*Required actions*:
1) Can you reproduce the part of the post on PDFs in the browser from "Deep linking in" to "the search engines."?
2) Which four headings appear in the post on PDFs in the browser, counting its title?

PDF usability on the web sucks
PDFs maybe the file format of choice for ebooks, and secure documents but when it comes to viewing them in a browser for most people they just plain suck! I know that when I accidentally click a link to a PDF my first reaction is to frantically click the close icon in Firefox! Before some one suggests Foxit I’ve done it for you and recommend it for anyone currently using Adobe Reader. Consequently anyone seriously considering using PDFs as part of a strategy might want to reconsider using them as a primary source. Given that the search engines are relaxed regarding duplicate content issue in PDFs it makes sense to where possible include a HTML version of your PDF which should rank higher then the PDF.
Deep linking in PDFs
Ok so that is a misleading heading but a useful tip in case you didn’t know it, you can jump to a specific page in a file using the name anchor attribute.
Like any anchor link it is treated as being the same page by the search engines.
The long wait
One of the biggest issues with PDFs seem to be the time they take to rank which seems to be between 1 and 2 weeks on an authority domain in Google and anywhere up to 6 elsewhere. If you are hoping to make a quick buck then you might want to plan ahead.
So PDF SEO worth it?

*Stored data*:
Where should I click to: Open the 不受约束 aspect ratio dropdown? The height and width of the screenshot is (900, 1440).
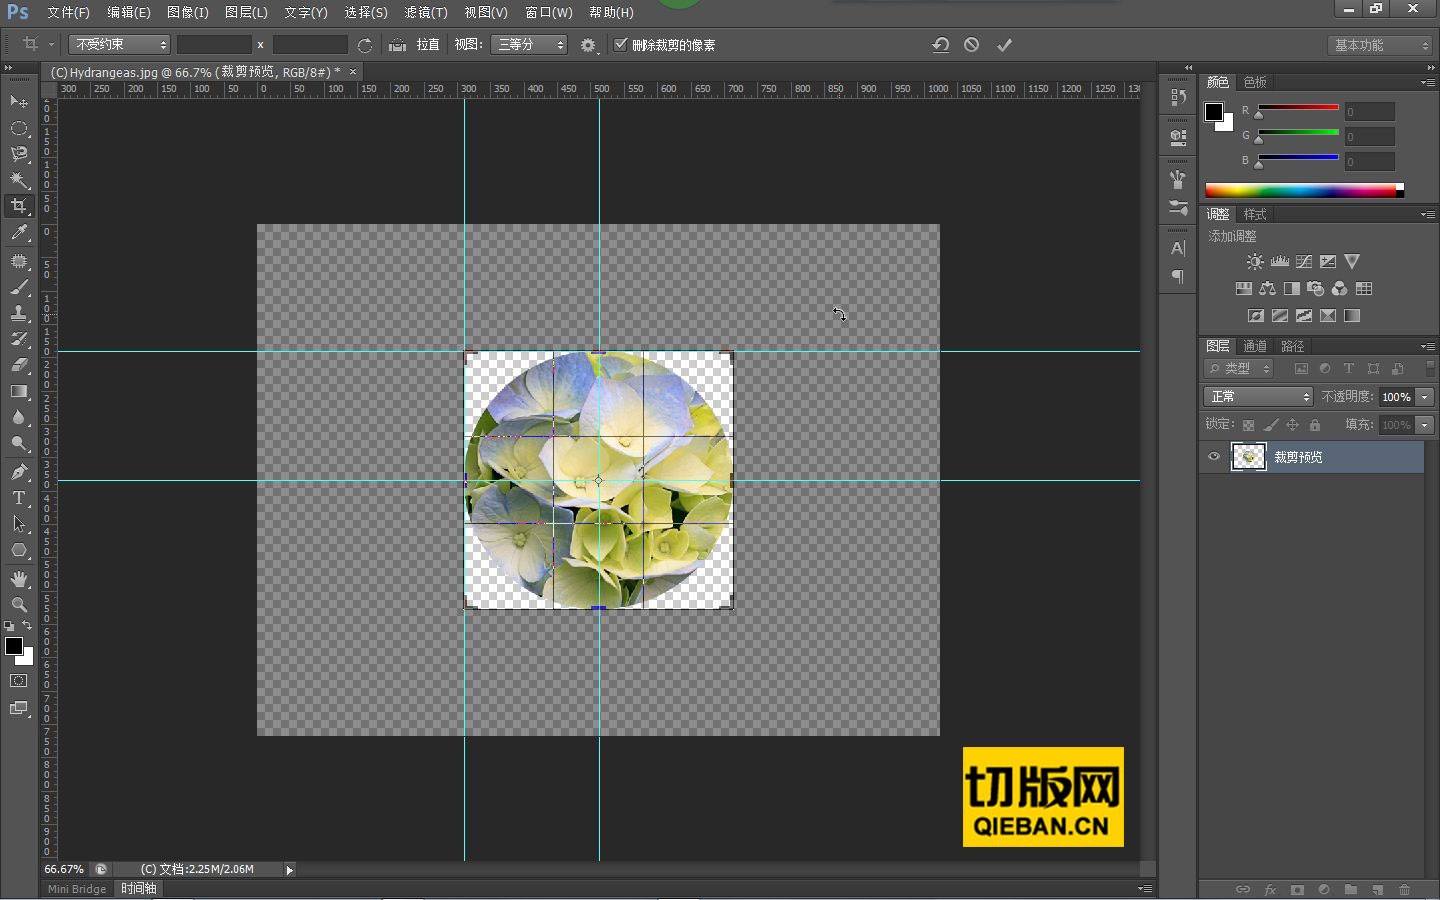coord(120,45)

*Per-task answers*:
1)
Deep linking in PDFs
Ok so that is a misleading heading but a useful tip in case you didn’t know it, you can jump to a specific page in a file using the name anchor attribute.
Like any anchor link it is treated as being the same page by the search engines.

2)
- PDF usability on the web sucks
- Deep linking in PDFs
- The long wait
- So PDF SEO worth it?